Kazakhstan sets sights on becoming major financial hub
ALMATY -- Kazakhstan has plans to make its capital, Astana, the most important financial hub in the region, where foreign investors will be able to safely invest their capital.
President Nursultan Nazarbayev on July 5 -- the eve of the 20th anniversary of Astana becoming Kazakhstan's capital -- inaugurated the Astana International Financial Centre (AIFC).
Nazarbayev invited foreign and domestic businesses to engage with the AIFC during the official ceremony, which guests from 50 countries attended.
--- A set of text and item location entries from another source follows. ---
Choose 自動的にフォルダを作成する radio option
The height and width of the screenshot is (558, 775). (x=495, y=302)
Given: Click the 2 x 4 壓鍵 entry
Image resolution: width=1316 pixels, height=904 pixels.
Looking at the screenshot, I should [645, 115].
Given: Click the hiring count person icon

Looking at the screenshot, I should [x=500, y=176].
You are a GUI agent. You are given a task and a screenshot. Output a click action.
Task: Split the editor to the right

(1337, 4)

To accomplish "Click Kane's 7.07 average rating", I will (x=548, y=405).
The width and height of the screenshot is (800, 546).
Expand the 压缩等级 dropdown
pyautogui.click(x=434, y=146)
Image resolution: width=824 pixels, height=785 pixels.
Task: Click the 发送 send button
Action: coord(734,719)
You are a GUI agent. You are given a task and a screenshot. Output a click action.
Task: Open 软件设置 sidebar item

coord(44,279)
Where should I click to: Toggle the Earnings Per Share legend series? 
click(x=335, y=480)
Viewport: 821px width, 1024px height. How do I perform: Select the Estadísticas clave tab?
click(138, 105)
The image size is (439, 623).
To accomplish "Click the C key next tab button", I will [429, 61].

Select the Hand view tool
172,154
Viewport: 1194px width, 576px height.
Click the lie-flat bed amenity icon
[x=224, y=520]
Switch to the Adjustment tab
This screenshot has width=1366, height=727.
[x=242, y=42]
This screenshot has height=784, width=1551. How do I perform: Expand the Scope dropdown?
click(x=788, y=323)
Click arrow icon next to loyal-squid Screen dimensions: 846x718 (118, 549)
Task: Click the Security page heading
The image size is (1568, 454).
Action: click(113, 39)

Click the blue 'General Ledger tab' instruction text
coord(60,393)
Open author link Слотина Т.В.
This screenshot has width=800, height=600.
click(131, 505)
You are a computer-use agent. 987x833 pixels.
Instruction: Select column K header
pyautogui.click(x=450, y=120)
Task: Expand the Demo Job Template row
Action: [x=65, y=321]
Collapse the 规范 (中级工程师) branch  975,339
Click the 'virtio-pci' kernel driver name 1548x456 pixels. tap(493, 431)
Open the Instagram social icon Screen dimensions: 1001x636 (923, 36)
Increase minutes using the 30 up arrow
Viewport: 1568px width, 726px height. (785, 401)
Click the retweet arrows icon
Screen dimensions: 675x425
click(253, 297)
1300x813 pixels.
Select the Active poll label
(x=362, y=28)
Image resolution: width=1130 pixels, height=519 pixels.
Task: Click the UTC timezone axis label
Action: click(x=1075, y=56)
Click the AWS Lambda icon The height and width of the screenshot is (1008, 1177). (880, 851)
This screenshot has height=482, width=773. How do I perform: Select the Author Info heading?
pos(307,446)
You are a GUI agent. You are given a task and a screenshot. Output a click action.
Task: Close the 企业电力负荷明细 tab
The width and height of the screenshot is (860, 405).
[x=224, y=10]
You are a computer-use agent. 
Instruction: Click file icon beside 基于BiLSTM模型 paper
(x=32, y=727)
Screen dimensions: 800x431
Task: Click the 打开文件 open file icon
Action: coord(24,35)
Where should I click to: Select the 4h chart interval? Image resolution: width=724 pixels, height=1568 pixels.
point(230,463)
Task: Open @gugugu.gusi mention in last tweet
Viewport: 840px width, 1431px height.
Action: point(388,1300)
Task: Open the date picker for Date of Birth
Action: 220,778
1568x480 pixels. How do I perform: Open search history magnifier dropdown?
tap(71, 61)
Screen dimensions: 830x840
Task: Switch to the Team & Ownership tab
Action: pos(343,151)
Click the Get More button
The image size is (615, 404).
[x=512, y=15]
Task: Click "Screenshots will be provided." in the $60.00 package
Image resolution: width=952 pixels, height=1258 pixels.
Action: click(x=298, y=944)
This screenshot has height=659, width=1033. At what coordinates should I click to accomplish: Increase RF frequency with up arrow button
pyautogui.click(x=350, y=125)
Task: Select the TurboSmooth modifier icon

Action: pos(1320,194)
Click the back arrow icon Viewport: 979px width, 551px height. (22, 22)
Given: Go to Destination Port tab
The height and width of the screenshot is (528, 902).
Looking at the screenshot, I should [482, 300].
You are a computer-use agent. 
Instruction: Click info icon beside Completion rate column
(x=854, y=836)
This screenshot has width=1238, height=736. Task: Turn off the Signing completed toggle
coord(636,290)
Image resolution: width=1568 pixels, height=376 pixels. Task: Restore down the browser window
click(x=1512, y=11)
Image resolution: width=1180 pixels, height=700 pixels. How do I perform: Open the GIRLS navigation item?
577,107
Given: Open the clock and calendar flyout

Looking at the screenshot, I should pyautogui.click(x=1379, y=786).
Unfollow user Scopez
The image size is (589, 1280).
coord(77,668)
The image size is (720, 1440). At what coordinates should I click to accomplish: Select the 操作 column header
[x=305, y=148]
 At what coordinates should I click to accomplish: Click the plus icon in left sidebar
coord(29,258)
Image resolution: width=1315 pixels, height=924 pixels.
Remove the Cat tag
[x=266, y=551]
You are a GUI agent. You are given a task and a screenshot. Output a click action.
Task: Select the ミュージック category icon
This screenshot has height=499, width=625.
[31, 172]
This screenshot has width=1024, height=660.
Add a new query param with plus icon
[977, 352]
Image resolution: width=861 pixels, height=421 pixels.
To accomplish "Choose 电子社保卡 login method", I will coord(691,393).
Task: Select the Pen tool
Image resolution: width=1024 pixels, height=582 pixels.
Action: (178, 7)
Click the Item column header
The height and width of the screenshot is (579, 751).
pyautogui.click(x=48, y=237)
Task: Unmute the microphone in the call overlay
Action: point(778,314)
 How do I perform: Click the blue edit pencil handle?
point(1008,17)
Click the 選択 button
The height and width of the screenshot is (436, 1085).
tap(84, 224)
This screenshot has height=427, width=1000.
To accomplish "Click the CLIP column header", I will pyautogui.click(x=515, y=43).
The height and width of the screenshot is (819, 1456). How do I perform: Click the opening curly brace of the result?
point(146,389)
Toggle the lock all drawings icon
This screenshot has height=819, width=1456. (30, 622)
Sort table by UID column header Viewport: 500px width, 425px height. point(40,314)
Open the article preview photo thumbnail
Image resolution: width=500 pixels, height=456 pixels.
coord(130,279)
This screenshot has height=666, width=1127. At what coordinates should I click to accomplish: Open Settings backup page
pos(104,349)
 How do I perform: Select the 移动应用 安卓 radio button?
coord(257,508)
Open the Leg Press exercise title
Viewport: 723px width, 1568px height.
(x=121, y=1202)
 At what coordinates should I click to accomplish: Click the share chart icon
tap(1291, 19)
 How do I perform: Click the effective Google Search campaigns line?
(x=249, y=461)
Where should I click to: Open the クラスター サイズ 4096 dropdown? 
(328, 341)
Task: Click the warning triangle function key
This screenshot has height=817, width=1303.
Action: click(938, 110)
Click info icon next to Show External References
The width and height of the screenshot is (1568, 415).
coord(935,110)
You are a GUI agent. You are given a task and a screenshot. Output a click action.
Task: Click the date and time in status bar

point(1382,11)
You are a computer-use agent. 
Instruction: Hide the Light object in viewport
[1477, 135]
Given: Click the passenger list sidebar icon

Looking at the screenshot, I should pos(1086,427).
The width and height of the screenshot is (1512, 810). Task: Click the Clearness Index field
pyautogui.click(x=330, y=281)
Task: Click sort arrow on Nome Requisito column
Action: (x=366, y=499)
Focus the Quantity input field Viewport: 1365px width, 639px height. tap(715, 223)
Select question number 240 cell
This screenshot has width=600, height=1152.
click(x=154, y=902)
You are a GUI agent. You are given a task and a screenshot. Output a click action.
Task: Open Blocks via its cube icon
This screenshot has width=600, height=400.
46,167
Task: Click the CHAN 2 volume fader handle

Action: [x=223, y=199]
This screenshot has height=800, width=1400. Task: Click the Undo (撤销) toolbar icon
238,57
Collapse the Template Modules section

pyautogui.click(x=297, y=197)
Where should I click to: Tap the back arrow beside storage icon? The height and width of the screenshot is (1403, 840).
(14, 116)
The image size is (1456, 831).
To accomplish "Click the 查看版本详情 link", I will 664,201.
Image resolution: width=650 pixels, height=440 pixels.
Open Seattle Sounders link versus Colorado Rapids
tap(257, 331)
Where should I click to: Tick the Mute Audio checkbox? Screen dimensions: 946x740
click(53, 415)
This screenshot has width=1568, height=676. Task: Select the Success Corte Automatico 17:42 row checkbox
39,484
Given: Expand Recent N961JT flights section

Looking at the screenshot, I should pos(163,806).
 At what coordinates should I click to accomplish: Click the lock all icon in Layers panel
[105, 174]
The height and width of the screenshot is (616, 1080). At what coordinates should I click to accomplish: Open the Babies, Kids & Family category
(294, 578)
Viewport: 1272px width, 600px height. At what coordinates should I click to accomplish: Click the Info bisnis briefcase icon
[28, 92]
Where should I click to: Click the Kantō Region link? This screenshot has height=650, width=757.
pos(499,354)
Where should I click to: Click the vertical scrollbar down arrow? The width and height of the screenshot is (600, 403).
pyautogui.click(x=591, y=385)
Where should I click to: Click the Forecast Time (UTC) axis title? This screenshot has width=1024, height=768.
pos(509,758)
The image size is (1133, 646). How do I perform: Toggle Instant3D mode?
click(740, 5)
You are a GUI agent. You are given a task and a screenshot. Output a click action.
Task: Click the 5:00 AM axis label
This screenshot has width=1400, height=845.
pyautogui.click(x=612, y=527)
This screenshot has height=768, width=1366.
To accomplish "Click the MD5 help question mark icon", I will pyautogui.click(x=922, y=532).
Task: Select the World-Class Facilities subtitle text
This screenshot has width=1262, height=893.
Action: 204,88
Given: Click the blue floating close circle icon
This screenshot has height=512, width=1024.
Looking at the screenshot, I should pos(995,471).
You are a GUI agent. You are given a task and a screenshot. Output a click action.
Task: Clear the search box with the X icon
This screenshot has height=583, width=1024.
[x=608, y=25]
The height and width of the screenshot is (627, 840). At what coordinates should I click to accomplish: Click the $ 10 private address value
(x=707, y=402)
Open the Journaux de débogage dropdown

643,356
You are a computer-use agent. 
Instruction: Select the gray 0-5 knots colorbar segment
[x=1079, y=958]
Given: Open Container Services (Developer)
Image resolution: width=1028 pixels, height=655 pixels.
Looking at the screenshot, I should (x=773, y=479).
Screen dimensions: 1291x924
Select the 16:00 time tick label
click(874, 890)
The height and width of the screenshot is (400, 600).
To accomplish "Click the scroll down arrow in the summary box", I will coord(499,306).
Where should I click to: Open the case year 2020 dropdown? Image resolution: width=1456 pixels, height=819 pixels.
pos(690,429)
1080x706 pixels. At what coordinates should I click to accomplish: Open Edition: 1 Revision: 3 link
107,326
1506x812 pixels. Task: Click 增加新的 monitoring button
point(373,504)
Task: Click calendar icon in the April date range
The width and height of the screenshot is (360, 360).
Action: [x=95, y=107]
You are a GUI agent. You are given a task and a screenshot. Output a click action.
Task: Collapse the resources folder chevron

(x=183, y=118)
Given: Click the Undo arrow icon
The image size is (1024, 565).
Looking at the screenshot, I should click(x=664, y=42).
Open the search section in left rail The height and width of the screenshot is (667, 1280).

"I am sincerely grateful to all [of our] partners present here for their active support and participation in our project," Nazarbayev said at the event. "I hope that our mutually beneficial co-operation will only be strengthened. Astana must become the region's primary financial hub and in the long term become one of the leading financial centres in Asia."
As much as $40 billion (13.8 trillion KZT) total in foreign capital could flow into the country during the next 10 years, he said back in May 2016.
Companies signing on
More than 55 companies have already registered in the AIFC, said the centre's director, Kairat Kelimbetov, during a news conference July 5 ahead of the inauguration.
By the end of 2018, that figure will grow to up to 100 companies and, by 2020, up to 500, he said.
The AIFC is already co-operating with major financial institutions, including the World Bank, International Monetary Fund, European Bank for Reconstruction and Development, Asian Development Bank and others, according to Kelimbetov.
The AIFC's Expat Centre has issued 250 visas to foreign investors to allow them to stay in Kazakhstan. The Expat Centre provides visa-processing services in English, helping employees of foreign companies and their families to find housing and schools for their children and to register their cars.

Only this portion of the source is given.